Mais ce cercle vertueux se nourrit aussi de stars. Le départ de Neymar du Paris SG représenterait-il un mauvais coup pour la Ligue 1 Conforama ?

A l’international, ce qui augmente la notoriété et donc la valeur de notre Championnat, ce sont plusieurs choses :

  • Premièrement, les performances des clubs français en Coupes d’Europe. La Ligue des champions est la compétition la plus connue et la plus regardée dans le monde. Quand nos clubs y performent, ils font grandir la notoriété de notre Championnat.
  • Deuxièmement les stars planétaires, en particulier dans des pays comme la Chine. De la même manière que dans le luxe, les Chinois achètent des marques mondiales (Dior, Channel, Vuitton), dans le football, ils connaissent d’abord les grandes marques, que ce soit des clubs ou des grands joueurs. Neymar fait partie de ces grandes stars, mais il n’est pas le seul : Mbappé aussi, Cavani, Payet, Depay…

Mais ce n’est pas à la Ligue qu’il appartient de décider de l’avenir de Neymar. C’est l’affaire du Paris SG et du Paris SG seul. La Ligue ne s’immisce pas dans la politique sportive des clubs.

La FIFA, l’UEFA, l’AFC, la Premier League, la Bundesliga, LaLiga et la Lega Serie A ont publié un communiqué commun contre beoutQ, la chaîne pirate d’Arabie Saoudite, le 31/07/2019. Pourquoi la LFP n’est-elle pas associée à ce mouvement ?

La Ligue a déjà publié il y a quelques semaines un communiqué contre beoutQ. Nous avons déjà aussi mené des actions conjointes avec beIN pour nous élever contre beoutQ. Nous avons même entamé une action en justice et nous avons saisi ArabSat, l’opérateur satellite qui transporte beoutQ.

La dernière question concerne Mediapro qui doit retransmettre la Ligue 1 à partir de 2020. Êtes-vous inquiet, à un an tout juste de cette échéance, du fait que la chaîne à naître ne semble pas en avance sur son calendrier ?

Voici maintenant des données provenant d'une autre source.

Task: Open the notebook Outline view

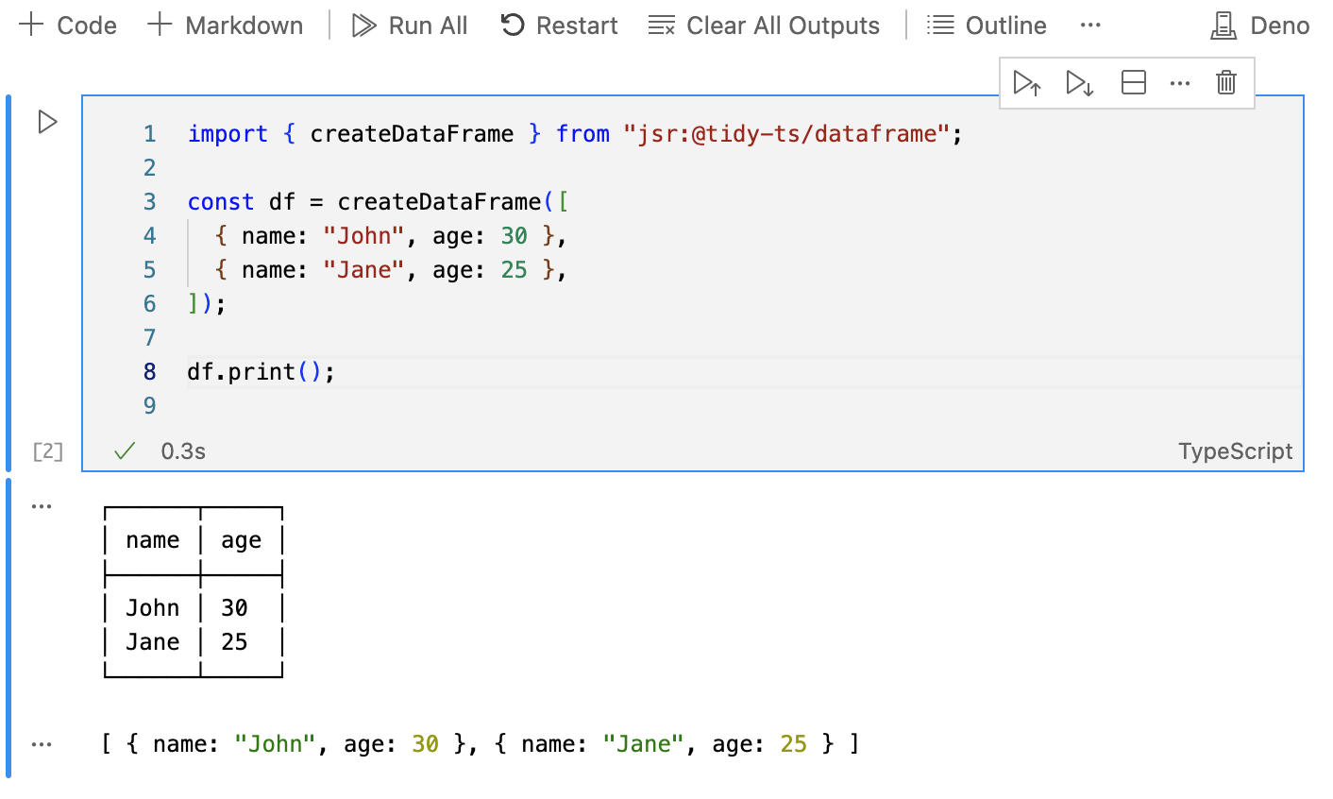Action: (987, 26)
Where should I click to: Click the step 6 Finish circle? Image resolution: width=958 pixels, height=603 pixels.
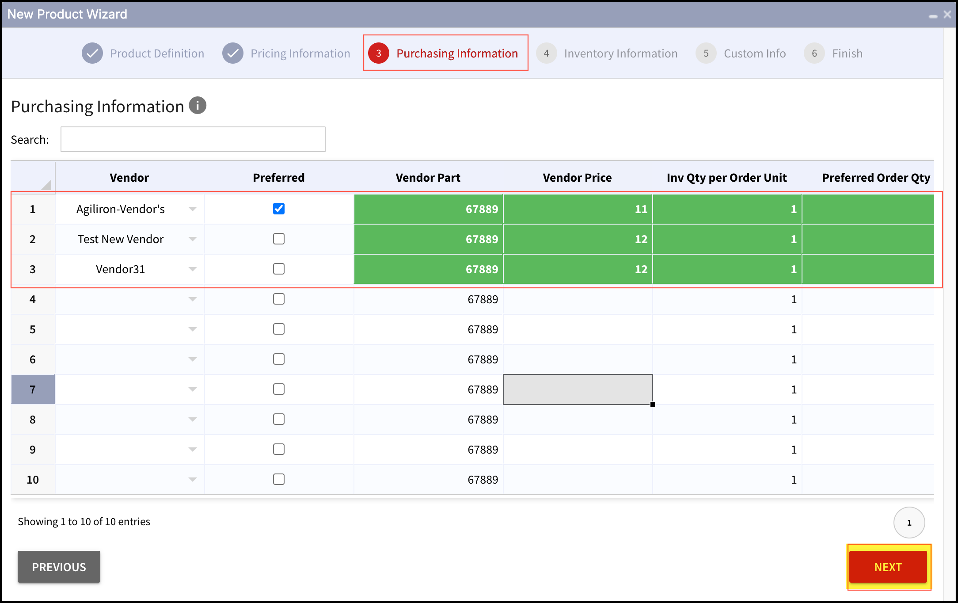coord(814,53)
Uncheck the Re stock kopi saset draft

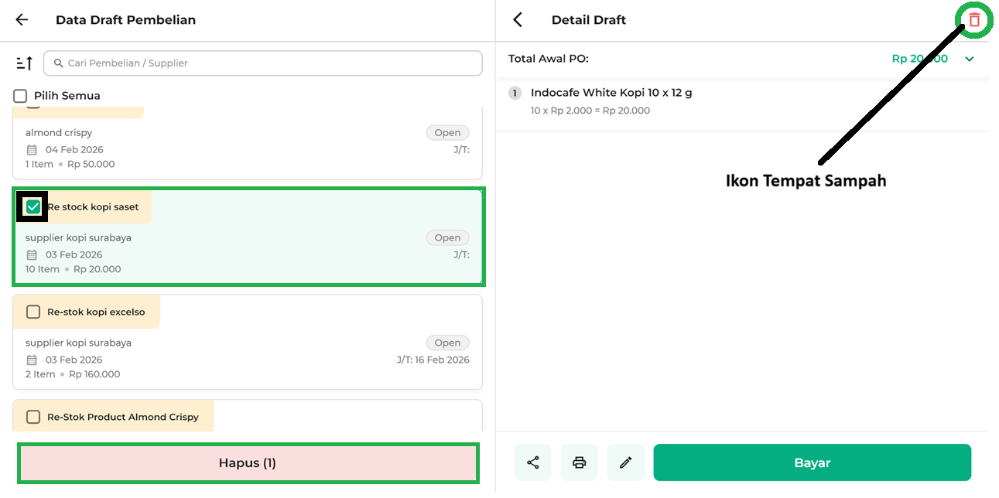coord(33,206)
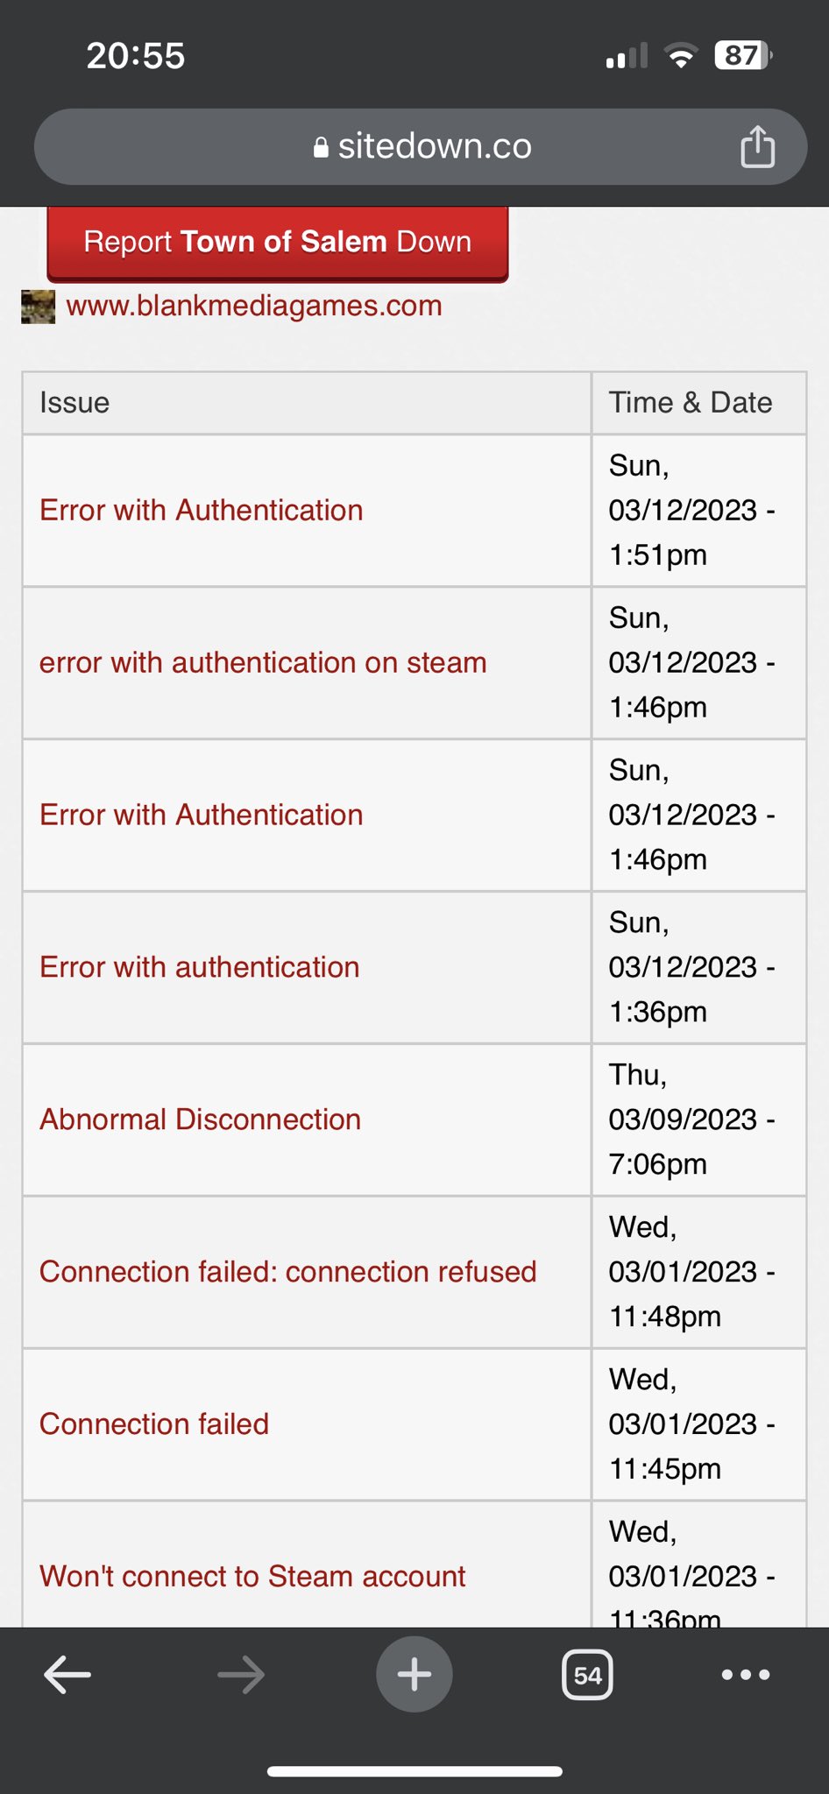Viewport: 829px width, 1794px height.
Task: Open the 11:45pm Connection failed issue
Action: pos(154,1424)
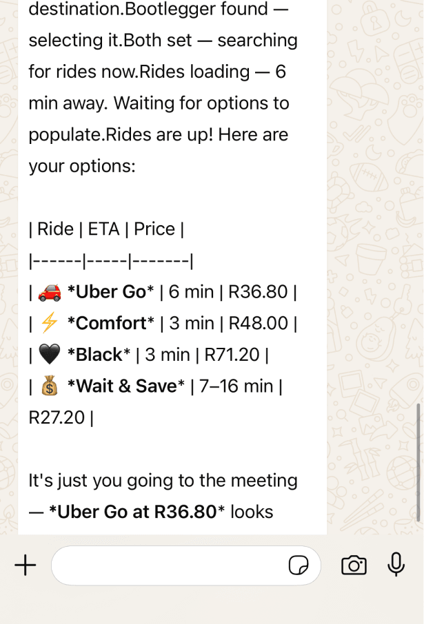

Mediapro est un grand groupe audiovisuel européen qui a déjà créé et lancé de nombreuses chaînes, en Espagne, mais aussi à l’international. J’ai donc naturellement confiance en Mediapro, quant à sa capacité à créer une chaîne et la faire distribuer par des opérateurs. Il faut laisser Mediapro libre de faire les annonces qu’il souhaite faire quand il souhaite les faire.